生きる

10/21巻頭言「『もう変わらない』と言える日」

 先日第10回ゴーイングホームデイが開催された。毎年最後に理事長賞を発表する。これはその一日で印象に残った人を私の独断と偏見で選ぶというもの。この日の理事長賞に選ばれたのはTさんだった。
 午後のかくし芸大会の時、「三十年前の私」について何人の方が語られた。Tさんの番になった。「三十年前のことは言えんけね。良いことやったら言えるけど、言うとみんなに迷惑がかかるからね。いろいろあったから」と仰った。私とTさんが出会ったのは、15年以上前だと思う。だから、少なからずTさんの事は知っている。出会った頃、すでに30年前の「ヤバい世界」とは縁を切られていたが、それでもいろいろあった。「迷惑かかるから」と仰るのは、わかるような気がする。そのTさんがゴーイングホームデイに笑顔で参加されている。感動した。理事長賞をお渡しした時、「ありがとうございます。俺も大分変わったけね。でも、もう変わらんね。もう変わらんと思う」と噛みしめるように仰った。
 「もう変わらん」は、「もう昔に戻らない」と同時に「変わる必要がないほど今がいい」という宣言だ。そして「あの頃には戻らない」という決意でもある。Tさんがそんな宣言をする日が来るとは思えなかった。でも、この日はやってきた。

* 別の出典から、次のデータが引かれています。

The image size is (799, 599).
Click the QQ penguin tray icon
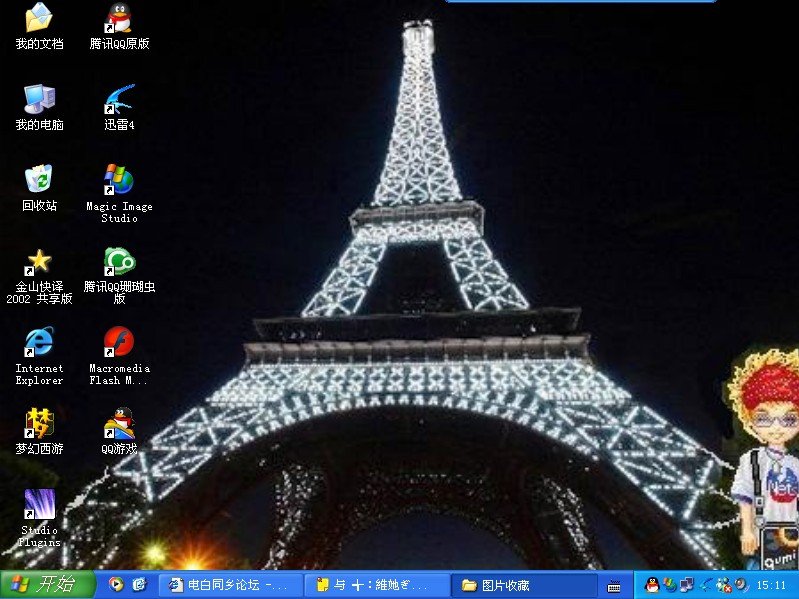click(653, 585)
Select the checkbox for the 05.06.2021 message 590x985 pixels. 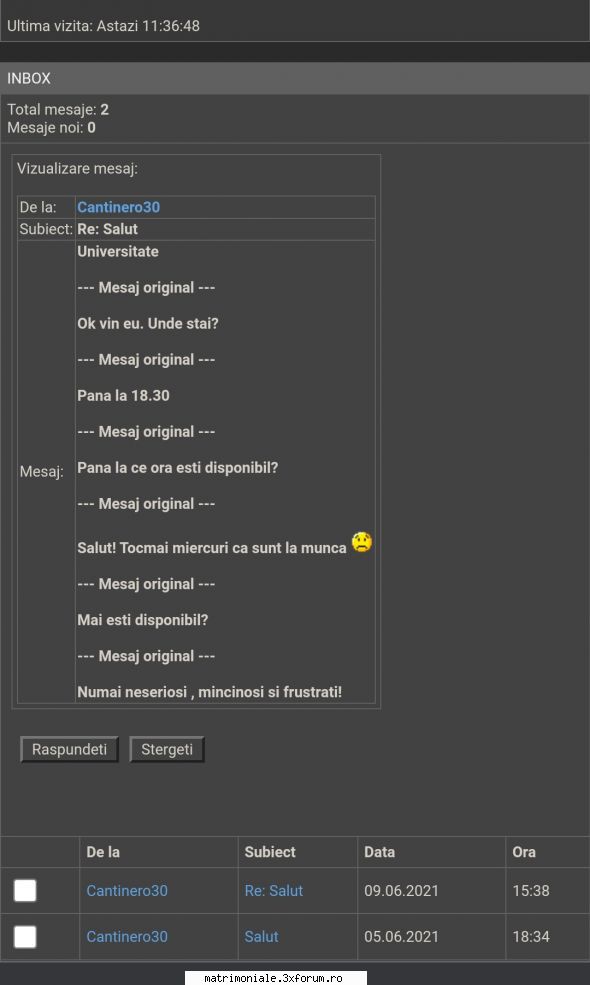click(25, 937)
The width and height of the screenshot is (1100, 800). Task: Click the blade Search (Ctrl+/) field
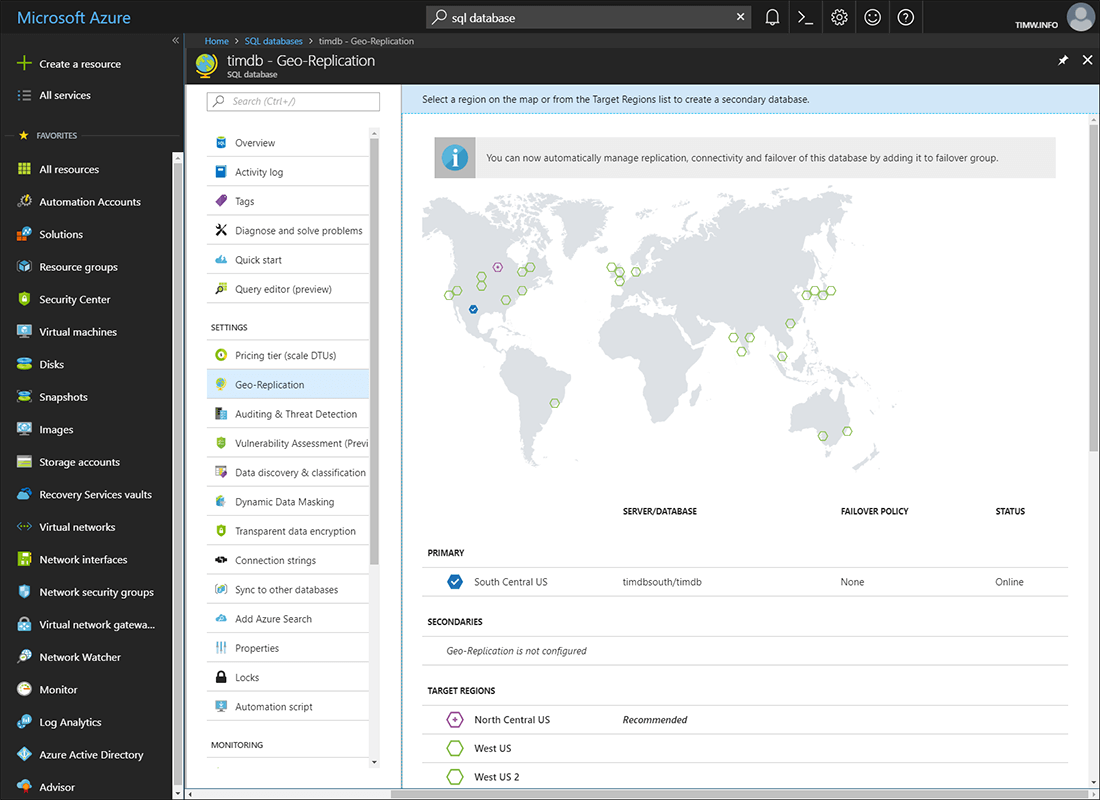[x=293, y=101]
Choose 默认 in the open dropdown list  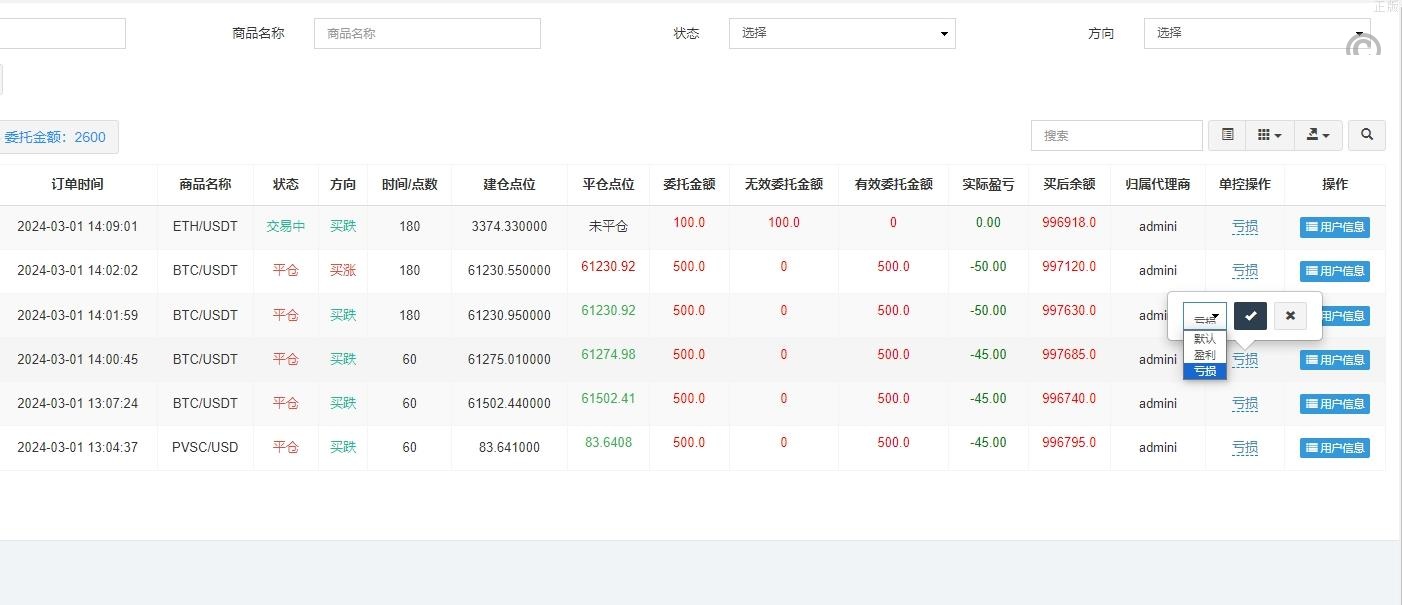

 そういうとFさんもそんなことを言っておられた。Fさんが我が家に来られたのは2年半前。Fさんも、いろいろあった方。出会うきっかけとなったのは下関駅放火事件。出所後、初めてのお正月を我が家でみんなと過ごされた。恒例で「今年の抱負」を全員が語る。「抱負は?」という私の問いに「このままで良いです」ときっぱり。22歳で最初の逮捕。以後、刑務所に入ること11回。実に86年の人生で内50年以上を刑務所で過ごされた。そして、ついにたどりついた「このままでいい」。これにも感動した。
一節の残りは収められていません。